I know, I know, it was wishful thinking on my part that the world would end today. Okay, perhaps not really wishful thinking, more some sort of sick fantasy. I thought, if the entire world ends today then I could see my mother and brother again, I wouldn't have to go through radiation and surgery and would never have to worry about cancer again. It wasn't that I really wanted everyone else to die, it just seemed to be a "bright side" way of looking at the doom and gloom prophecy.
However, here we all still are, so on I must trudge along this uphill, rocky, slippery and booby (pun intended) trapped path until I can get to the end. What is at the end? I often wonder, what will await me once all this is over. Will it really be over and will I live a long fruitful life until I'm an old codger, or will it return in a year or two and I'll have to start this road all over again. If that happens I'll be royally pissed off!

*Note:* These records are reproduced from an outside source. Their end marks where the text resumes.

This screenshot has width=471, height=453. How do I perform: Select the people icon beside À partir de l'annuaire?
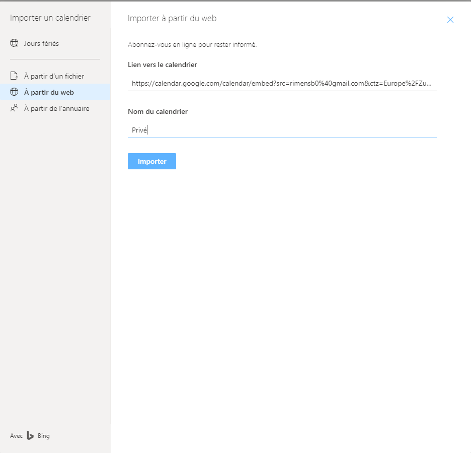(x=15, y=108)
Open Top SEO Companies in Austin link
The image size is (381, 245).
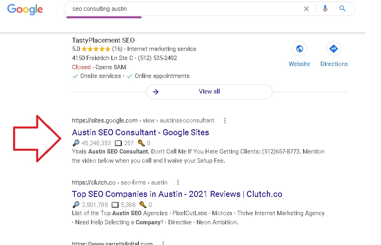point(177,194)
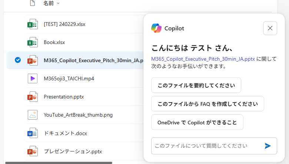Click the Copilot logo in panel header
The width and height of the screenshot is (289, 164).
[156, 28]
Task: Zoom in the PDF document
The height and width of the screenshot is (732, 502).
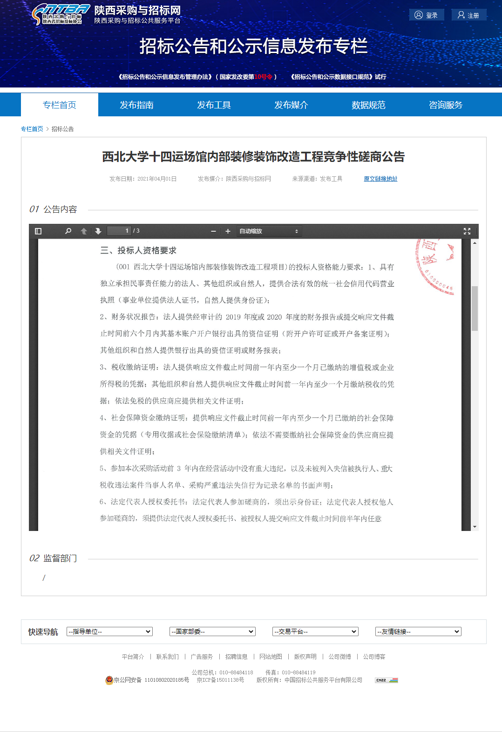Action: (x=228, y=231)
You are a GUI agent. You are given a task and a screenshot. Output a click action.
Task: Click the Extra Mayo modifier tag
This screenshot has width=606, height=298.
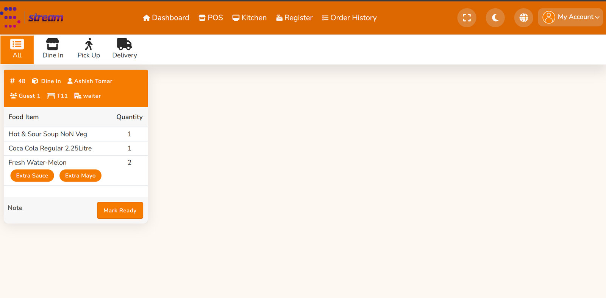pyautogui.click(x=80, y=176)
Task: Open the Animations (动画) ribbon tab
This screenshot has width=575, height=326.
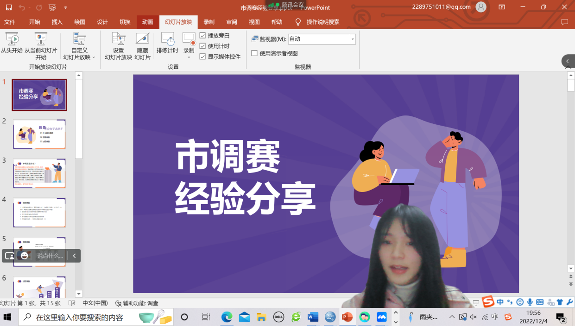Action: coord(147,22)
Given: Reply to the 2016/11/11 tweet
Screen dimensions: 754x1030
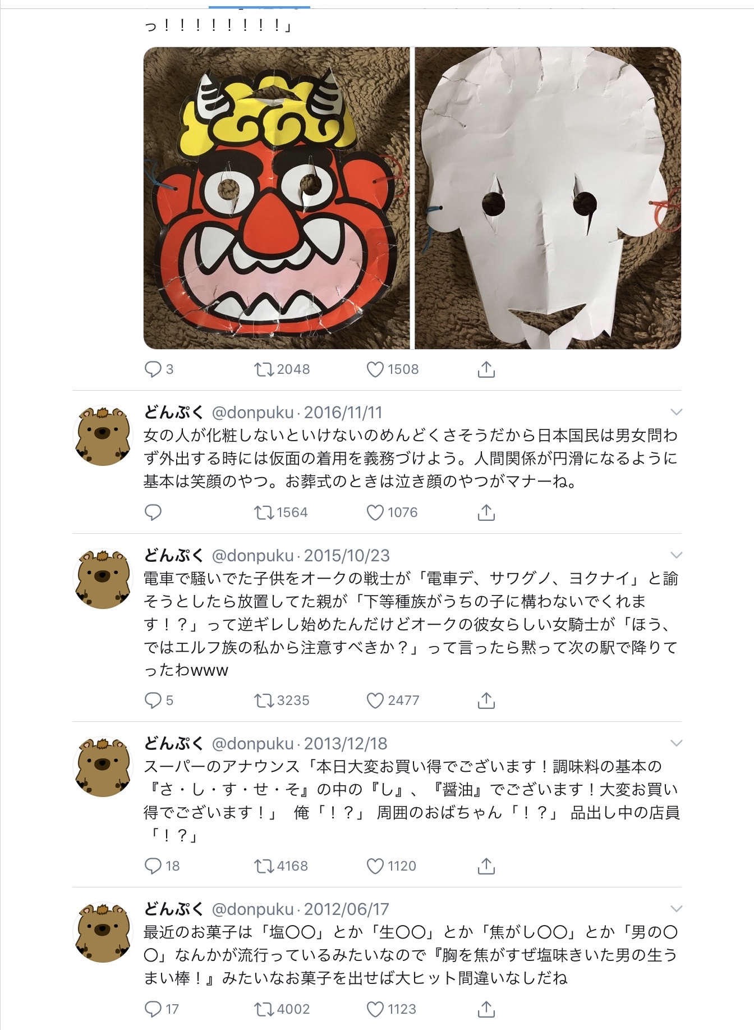Looking at the screenshot, I should pos(153,512).
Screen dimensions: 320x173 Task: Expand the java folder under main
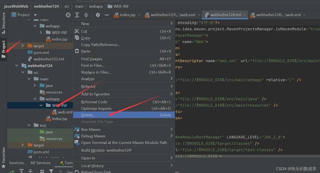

So, today is day 3 of radiation therapy. I have to tell you I HATE radiation therapy almost more than I hated chemotherapy. It goes against all my knowledge and instinct to voluntarily lie on a bed in an awkward position for 40 minutes so I can be blasted by eight to twelve long doses of radiation poisoning. I hate it!!!! Also, I can feel it. I was told it would not hurt until a few weeks in when the skin would begin to blister and crack, that's a load of baloney. It hurt from the very first treatment on Wednesday afternoon. Yesterday I asked the radiologist and he said that yes, for people with light, sensitive Irish type skin like I have, it does hurt, from the beginning. It feels like a bad sunburn, itchy, burning, stinging, sensitive to the touch, and he said it will only get worse each of the 28 times, not better. So, he recommended I take pain killers before each session as well as speak to my doctor and the pain management area about meds and dressings to help me when the skin starts to look like bubbly bacon in the frying pan.
My girlfriend Debbie has recommended wine therapy. It seems much more inviting to me. Her suggestion is to have a few glasses of wine after each session to dull the pain. Sounds fantastic, although it also comes with a few not so good things. Wine everyday will probably cause some other physical damage to my liver, not to mention with my taste in wines, it would be an expensive proposition, so I'll stick to the cheap oral meds the doc will provide. I'm going to try to get a photograph of me all set up in the rads room, including a photograph of the custom made bolus they use to help my top layer of skin fry more than normal rads would do - sounds just lovely, just think of it as a thick layer of grease attracting and intensifying the rays to sizzle me a deep dark purple. Yum, I can smell the burning now.
That's all I have for today folks.
Off to the city for treatment
Enjoy the start of the new "better" world.